Wellington - The All Blacks on Friday said it was
"common sense" to let Sonny Bill Williams play the Rugby Championship
opener against Australia, after World Rugby expressed surprise that his ban
over a red card had been lifted on appeal.
New Zealand's relief that their star centre could play was
in contrast to reaction of the sport's governing body, World Rugby, which took
the unusual step of issuing a statement raising concerns about the decision by
an independent panel.
World Rugby vice-chairperson Agustin Pichot even tweeted:
"I don't agree on the decision of the independent pannel (sic) towards
sbw's (Williams') case."
Williams was hit with a four-week ban - equating to four
matches - for an illegal shoulder charge in last month's second Test against
the British and Irish Lions.
The original judicial panel accepted three of the matches
the double World Cup-winner would miss but said the fourth did not meet the
threshold of a "meaningful" match.
The game in question is on August 11, when the All Blacks
will play a warm-up against both Counties Manukau and Taranaki, one half
against each team.
"We were appealing the interpretation of that match
being meaningful," All Blacks assistant coach Ian Foster told Radio Sport.
"From a common-sense perspective it's a game we play 80
minutes under the normal rules of rugby. The reason we play two teams is
because it makes the game harder for us.
"Fortunately we felt for us, common sense
prevailed," he said.
Foster said he sympathised with World Rugby as it wrestled
with the issue of weeks of suspension and the significance of the games
But he said Williams was always going to play in the
Counties-Taranaki fixture, a week before the Australia Test, as he needed the
game time after a season hampered by injury and the suspension.

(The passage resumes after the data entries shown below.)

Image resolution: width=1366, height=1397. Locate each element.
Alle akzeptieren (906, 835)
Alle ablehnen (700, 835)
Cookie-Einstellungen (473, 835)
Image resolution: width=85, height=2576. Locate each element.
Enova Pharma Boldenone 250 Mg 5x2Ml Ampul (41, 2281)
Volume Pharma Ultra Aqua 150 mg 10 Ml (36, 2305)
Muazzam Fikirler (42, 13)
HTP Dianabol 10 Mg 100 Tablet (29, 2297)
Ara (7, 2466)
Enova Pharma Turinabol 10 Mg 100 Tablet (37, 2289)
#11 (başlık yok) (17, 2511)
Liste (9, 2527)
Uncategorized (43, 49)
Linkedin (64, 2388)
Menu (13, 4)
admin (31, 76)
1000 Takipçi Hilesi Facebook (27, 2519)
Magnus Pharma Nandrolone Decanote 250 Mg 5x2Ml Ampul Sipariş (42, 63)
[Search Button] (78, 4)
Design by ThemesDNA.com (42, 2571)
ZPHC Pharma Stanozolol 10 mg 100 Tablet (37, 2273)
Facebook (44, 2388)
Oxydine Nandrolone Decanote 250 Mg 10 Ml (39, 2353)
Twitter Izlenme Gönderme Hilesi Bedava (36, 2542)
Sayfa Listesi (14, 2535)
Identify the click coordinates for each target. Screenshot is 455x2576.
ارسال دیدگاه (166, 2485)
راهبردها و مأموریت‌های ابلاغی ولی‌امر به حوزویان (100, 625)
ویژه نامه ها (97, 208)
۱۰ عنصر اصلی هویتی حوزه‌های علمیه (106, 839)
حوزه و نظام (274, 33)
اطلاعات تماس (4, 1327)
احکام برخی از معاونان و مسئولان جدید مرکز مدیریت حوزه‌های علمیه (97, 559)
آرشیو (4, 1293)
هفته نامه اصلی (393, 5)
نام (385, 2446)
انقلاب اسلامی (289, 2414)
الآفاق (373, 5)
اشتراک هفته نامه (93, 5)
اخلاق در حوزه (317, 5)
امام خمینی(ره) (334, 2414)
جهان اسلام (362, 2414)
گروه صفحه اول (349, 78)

The other games missed by Williams are the third Lions Test,
the Auckland Blues' final Super Rugby match against the Sunwolves, and a New
Zealand provincial championship pre-season match.
"What World Rugby quite correctly keeps a close eye on
is to make sure there's not games (in the suspension period) that really the
player would not have intended to play," he said.
"We understand that and we agree with that.
"We were assessed on the All Blacks versus
Counties-Taranaki game and we feel the right decision's come. That's a
significant game and it is a very meaningful one for Sonny and that matters
under the laws."
In its statement, World Rugby said it would refer the matter
to its regulations committee in September to "ensure universal
clarity" on the rules surrounding suspensions.